Why do we stop working on our projects? Why do we put in all that work and then suddenly stop working? I spend my days working through issues like this with writers. And I’ve noticed a pattern that mirrors the trajectory of relationships. I’ve found that writing a book is a lot like falling in love.
Relationships
We meet someone special. We go out on dates. We try to picture a future with them. We dive deeper and get to know this person. If we like them, we commit and decide to be monogamous. We might even get married. Then we have a significant disagreement. We feel misunderstood. We feel like the one person who was supposed to be on our side has now taken sides against us. We try to explain our side. We try to convert them to our more logical way of thinking. It doesn’t work. The romantic period ends, and now the relationship feels like work, feels like the entity of us is no longer safe or supportive, and frustration creeps in. So we see a counselor who gives us some communication tools and the real work of being in a relationship begins. So we go home and try to communicate. We stumble at first. We hurt each other’s feelings. But we keep working and keep going to the counselor until we learn how to reach one another. Or we learn that we will never be able to reach each other and we stop working on the relationship altogether.
But if we do decide to push forward and grow together, we learn how to live with another person who has their own opinions. We learn how to understand our partner and have compassion for them without taking it personally. We keep trying because everyone tells us the rewards will come. That our love will win out in the end.

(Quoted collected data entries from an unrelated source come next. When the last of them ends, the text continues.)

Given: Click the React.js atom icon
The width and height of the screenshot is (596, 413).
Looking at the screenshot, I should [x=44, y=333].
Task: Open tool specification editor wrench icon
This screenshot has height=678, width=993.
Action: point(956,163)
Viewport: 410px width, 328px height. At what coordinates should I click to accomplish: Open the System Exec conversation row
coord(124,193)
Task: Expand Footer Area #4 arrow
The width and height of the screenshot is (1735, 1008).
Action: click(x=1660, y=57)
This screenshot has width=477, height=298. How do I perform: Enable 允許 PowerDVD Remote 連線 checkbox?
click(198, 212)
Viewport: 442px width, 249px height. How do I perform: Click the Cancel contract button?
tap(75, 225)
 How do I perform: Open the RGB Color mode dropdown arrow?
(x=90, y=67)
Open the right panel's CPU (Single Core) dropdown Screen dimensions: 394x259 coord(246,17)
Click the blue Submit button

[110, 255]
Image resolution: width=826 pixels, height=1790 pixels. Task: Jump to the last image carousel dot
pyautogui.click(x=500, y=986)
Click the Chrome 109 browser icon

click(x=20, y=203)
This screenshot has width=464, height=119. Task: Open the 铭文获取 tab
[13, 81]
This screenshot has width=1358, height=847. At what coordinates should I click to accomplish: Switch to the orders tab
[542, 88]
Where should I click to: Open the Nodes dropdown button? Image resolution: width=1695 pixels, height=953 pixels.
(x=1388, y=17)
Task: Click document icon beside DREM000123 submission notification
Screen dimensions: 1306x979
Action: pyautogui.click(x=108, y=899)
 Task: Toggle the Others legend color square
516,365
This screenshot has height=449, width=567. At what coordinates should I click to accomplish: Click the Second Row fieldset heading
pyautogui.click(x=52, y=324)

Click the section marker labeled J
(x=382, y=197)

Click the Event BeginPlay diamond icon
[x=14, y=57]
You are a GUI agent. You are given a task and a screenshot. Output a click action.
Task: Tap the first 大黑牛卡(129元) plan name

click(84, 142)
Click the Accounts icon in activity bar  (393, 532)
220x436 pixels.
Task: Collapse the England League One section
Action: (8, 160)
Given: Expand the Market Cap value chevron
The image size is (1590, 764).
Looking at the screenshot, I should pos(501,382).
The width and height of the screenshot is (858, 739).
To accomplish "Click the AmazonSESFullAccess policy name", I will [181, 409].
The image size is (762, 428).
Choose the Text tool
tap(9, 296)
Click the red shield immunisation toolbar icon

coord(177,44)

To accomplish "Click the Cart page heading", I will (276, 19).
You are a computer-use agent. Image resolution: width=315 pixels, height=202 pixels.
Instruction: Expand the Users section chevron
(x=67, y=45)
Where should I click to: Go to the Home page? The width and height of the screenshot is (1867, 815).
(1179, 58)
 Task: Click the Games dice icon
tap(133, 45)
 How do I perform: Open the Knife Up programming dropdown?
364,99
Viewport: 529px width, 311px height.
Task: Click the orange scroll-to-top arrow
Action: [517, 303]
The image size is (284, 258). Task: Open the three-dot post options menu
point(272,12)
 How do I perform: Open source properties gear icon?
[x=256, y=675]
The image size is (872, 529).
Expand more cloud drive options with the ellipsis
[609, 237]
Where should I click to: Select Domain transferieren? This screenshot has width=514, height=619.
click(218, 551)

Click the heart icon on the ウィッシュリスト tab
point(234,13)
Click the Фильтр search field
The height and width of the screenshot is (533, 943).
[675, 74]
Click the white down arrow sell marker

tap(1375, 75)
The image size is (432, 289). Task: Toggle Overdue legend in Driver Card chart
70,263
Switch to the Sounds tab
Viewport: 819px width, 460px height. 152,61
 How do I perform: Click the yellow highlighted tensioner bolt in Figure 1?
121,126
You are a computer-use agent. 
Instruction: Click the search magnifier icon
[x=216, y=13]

Sound familiar? That’s because this relationship stuff parallels the book-writing process. Let’s take a look.
Writing a Book
You have an idea for a book. You’ve found a story that you want to tell, and you decide to stick with and see it through to its final draft. You envision getting an agent and a publisher, then going on book tour, and you see yourself signing book copies and talking about your creative process. This type of visualization helps to keep momentum, and it’s good to dream about the future. So you start typing, characters reveal themselves, and you begin to write a story. You’ve fallen in love with your story. You want to spend a significant amount of time with your story, maybe even go all the way with this story. You write the beginning. You refine the first line, the first paragraph, the first scene, and even the first whole chapter. You try new things, like the second chapter and sometimes even the third chapter, and so on until something changes. Motivation starts to slip. The romance of living a writer’s life and sitting alone and typing a story on a glowing screen transforms into more work than romance. You find that writing your story challenging and frustrating and lonely.
Like being in a relationship, this is when the work begins. This moment when it’s so tempting to stop working is when you need to discover tools you aren’t even aware you don’t have. This is when you might seek help from a book on the craft, from a writing coach, or from your writer’s group, much like a couple who seeks out a counselor.
But this moment, when writing elicits frustration rather than romance, is the exact time you should continue to push forward. As I have written about before, your frustration is a sign that you need to do more work or learn more to grow in your craft. Never let frustration stop you. It’s nearly always the point at which you are about to level up.
Keep this in mind on while working on your project. Allow yourself the space to grow in your craft and to learn how to push past the frustration and discover the growth lurking underneath.